Çok sesli bir koronun yarattığı tepki ile tek bir ağızdan enstrümanları olmadan icra edilen bir müzik eserinin yarattığı tepki aynı olabilir mi? Ya da şöyle ifade edersek tuz ve şekeri bir arada kullandığınız bir çeşit yemekte orantısız, ölçüsüz kullanılan veya unutulan bir malzeme o yemeği çöpe çıkarmaktan başka hiçbir işe yaramaz. Ziyan olan sadece malzeme değil, emeğiniz ve paranızda olur.
Yüz yıl evvel 5-6 yıllık bir zaman diliminde ellerinde bulunan en iyi enstrümanları ayrıştırarak özenli, programlı, sistematik-akılcı çalışma planları ile çok yönlü emek sarf edilerek yapılandırılan (bir yemekten, ya da bir müzik eserinden bahsetmiyorum yeni bir devletten bahsediyorum.) Çok sesli bir koronun elemanları enstrümanlardan; ses sistemlerinden en önemlisi de insandan, koronun canlı üyelerinden bahsediyorum. Enstrümanı yapan ona icra kabiliyetini veren insandan bahsediyorum. İşte devlette böylesine büyük bir korodur. Enstrümanı da o devleti oluşturan ulusun kendisidir.

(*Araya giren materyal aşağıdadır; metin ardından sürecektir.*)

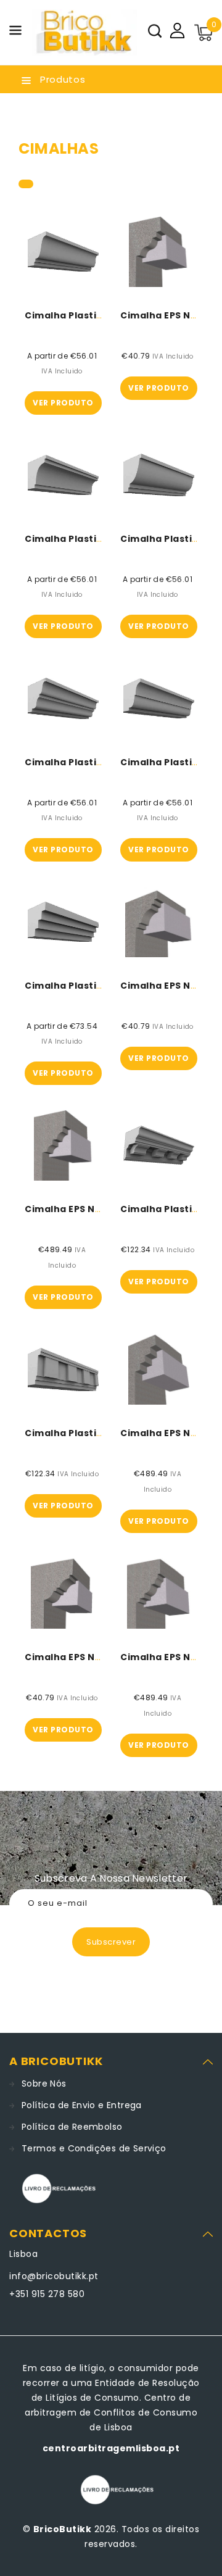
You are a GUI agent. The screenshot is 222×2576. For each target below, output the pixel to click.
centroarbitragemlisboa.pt (111, 2448)
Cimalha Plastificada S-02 (90, 985)
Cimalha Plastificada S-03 (90, 315)
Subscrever (111, 1942)
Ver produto (63, 402)
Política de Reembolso (72, 2127)
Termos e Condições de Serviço (94, 2148)
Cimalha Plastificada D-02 (90, 1433)
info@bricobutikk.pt (54, 2276)
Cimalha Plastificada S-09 (90, 539)
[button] (15, 32)
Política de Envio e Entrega (82, 2105)
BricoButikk (62, 2529)
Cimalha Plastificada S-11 (87, 762)
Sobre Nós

Türkiye Büyük Millet Meclisi’ 100 yıl önce kuruldu. Tamamen farklı bir idare şeklinden dönüştürülen bu meclis ne oranları verilen malzemeyle yapılan bir yemekle ne de yazılı söz ve notalara bakılarak icra edilen bir müzik eseri ile asla denkleştirilemez. Dünya tarihine bakarak, kısa bir zaman diliminde oluşturulan bu tarihi meclis, öyle kolay oluşturulmadı. Yüzyıl sonra baktığımızda bile hangimizin aile geçmişinde şehidimiz gazimiz yok ki. Dökülen o kanlar, kendi özel hayatını hiçe sayarak mücadele veren o kahramanlar bu kadar kolay unutulabilir mi? Hem de her birimize vatandaş olarak o meclisi oluşturmak ve yönetmek hakkı verilmişken.
Biz objektif bakıldığında hazırcıyız, tüketiyorsak hazırı tüketiyoruz. Tüketim üretimle olur. O zaman yerimizde saymadan elimizde olanı tüketmek yerine, çağdaş üretim teknikleriyle bu mevcut yapıyı daha da sağlam hale getirip, alın teri ve beyin gücüyle bize kanları pahasına bahşettiği bu kutsal değere sahip çıkmak düşüyor. Bu da; vatanını sevmek o vatanı idame ettirecek nesillere hediye edilen bu kutsal değeri korumakla olur. O zamana kıyasla zor olmasa gerek. Sadece çalışacağız, mevcut olanı koruyarak ilim yapacağız, bilim yapacağız. Ne demiş atalarımız, en iyi ibadet şekli okumaktır.
Atatürk’ün yeni kurulan TBMM’ ini çocuğa benzetmesi ve o tarihi günü bayram olarak çocuklara armağan etmesi ne kadar anlamlı ve yerinde öyle değil mi? İnsan yetiştirmek çok zordur. Bir anne babaya da en değerli şey evlattır. Ve ebeveynler evlatlarını korumak ve en iyi şekilde yetiştirmek için varını yoğunu her şeyini evladına- evlatlarına adarlar. Bu hediyenin burada çok zengin bir anlam kazandığını görebiliyoruz. TBMM’ i her zamanda bu ülkenin vatandaşları için çocuğumuz gibi olacak ve biz onu çocuğumuz gibi koruyup yetiştireceğiz.
Ne mutlu bize ki böyle yüce gönüllü bir devlet adamı, bir asker, bir düşünce insanı bir liderimiz var. Ne mutlu ki; her zaman minnet duyacağımız asla unutulamayacak büyük ve kutsal değere sahip isimsiz kahramanlarımız var. Şehit ve gazilerimizi, değerli devlet ve bilim insanlarımızı anıyor, hiç ölmeyen bu ruhlara minnetlerimizi sunuyoruz.
23 Nisan Ulusal Egemenlik ve Çocuk Bayramımız kutlu olsun.